Moreover, the fact that people from beyond Jesus’ own Jewish tradition, from Samaritans to Romans to Canaanites, respond positively to his teaching speaks for itself. If Christian morality is to be truly argued successfully in contemporary American society, if it is to survive the marketplace of ideas, it must be salient to the experience of everyday people, even to the experience of those outside of Christian community. The saddest thing of all, from this Christian’s standpoint at least, is that much of the talk of “Christian” morality to defend destructive legal bias against same-sex couples is made up largely of self-referential tautologies. Put another way, Christian moralizing in a rational vacuum is nonsense, and there’s too much of that going around these days.
The really hard edge for Proposition 8 supporters and all committed opponents of same-sex marriage on Christian principle is the growing experience of facts on the ground, of real life. Covenanted same-sex couples are increasingly visible in just about every segment of American society. Overwhelming first-hand and empirical evidence is that these relationships can be just as healthy and life-giving as mixed-sex marriages. Some of these couples are raising happy, well-adjusted children to adulthood. Their households contribute to the well-being of the greater fabric of our communities. In The Episcopal Church, we can demonstrate how their families and ministries are contributing to the well-being of our parishes and dioceses and to the witness of the Gospel in the wider community. It is at first somehow strange that Judge Walker cited similar arguments to merit a legal case. Although I agree with him, I think these arguments also make the best moral case, in a Christian sense. Christian morality is public in the end, after all, not private. We measure this morality by its public, relational effects, not by how it measures up to proof-texts.
True morality subsumes the religious and secular spheres, for is not God ultimately in charge of both? The real problem for Proposition 8 supporters is that an enforced arbitrary definition of marriage (being allowable only between a man and a woman), while clearly rooted in the habits of Christian history and tradition, is a sort of morality that increasingly appears to be not only woefully lacking in its basic reasoning but clearly destructive to the fundamental human dignity of some of our brothers and sisters. This kind of morality is not sacred. It is rather, in one word, cheap. And the fact that this cheap morality is, under close examination, being rejected by secular courts as legally binding is not a sign of moral decay in our wider culture, but a sign of health and justice spreading in our midst – the goal of any truly sound Christian morality.
Thanks be to God.
The Rev. Richard E. Helmer is rector of Church of Our Saviour, Mill Valley, Calif. His sermons and reflections have been published widely online, and he blogs about spirituality, ministry, Anglicanism, church politics, music, and the misadventures of young parenthood at Caught by the Light.

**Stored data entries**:
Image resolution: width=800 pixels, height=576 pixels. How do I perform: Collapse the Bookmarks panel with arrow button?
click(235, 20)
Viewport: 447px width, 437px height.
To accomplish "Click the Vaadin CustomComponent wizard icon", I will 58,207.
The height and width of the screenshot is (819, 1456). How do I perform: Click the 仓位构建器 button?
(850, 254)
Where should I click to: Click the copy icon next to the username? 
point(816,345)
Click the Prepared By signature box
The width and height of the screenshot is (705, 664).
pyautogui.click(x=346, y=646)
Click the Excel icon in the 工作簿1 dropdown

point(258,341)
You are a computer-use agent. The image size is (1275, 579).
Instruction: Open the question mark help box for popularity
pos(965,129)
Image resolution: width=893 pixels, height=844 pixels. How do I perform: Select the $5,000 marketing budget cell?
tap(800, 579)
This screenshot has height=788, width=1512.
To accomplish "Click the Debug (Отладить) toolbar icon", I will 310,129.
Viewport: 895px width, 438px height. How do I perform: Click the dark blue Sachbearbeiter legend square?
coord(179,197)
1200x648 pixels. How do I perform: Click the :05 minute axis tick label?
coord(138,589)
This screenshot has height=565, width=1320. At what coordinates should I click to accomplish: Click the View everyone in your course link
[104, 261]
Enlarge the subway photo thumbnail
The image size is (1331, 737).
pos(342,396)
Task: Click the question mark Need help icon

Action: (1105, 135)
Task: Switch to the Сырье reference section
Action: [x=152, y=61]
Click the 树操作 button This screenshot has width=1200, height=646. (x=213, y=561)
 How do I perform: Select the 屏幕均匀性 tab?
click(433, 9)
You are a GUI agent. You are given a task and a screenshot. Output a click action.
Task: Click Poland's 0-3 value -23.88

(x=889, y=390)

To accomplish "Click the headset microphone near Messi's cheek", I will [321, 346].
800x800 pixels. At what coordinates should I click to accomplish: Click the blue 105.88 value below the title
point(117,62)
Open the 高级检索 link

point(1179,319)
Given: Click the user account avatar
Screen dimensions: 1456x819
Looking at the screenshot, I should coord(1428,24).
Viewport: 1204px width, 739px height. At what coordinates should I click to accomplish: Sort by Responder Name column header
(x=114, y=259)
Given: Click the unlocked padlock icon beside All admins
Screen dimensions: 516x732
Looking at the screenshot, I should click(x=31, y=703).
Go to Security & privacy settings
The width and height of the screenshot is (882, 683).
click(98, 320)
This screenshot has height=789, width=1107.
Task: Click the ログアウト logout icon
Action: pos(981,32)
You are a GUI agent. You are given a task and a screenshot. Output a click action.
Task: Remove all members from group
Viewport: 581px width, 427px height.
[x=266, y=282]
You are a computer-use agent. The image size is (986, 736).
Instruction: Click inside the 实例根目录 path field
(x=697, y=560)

**Assignment**: Reproduce the passage of the essay on Proposition 8 and Christian morality, everything from "The Rev. Richard" down to "by the Light.".

**Solved exercise**:
The Rev. Richard E. Helmer is rector of Church of Our Saviour, Mill Valley, Calif. His sermons and reflections have been published widely online, and he blogs about spirituality, ministry, Anglicanism, church politics, music, and the misadventures of young parenthood at Caught by the Light.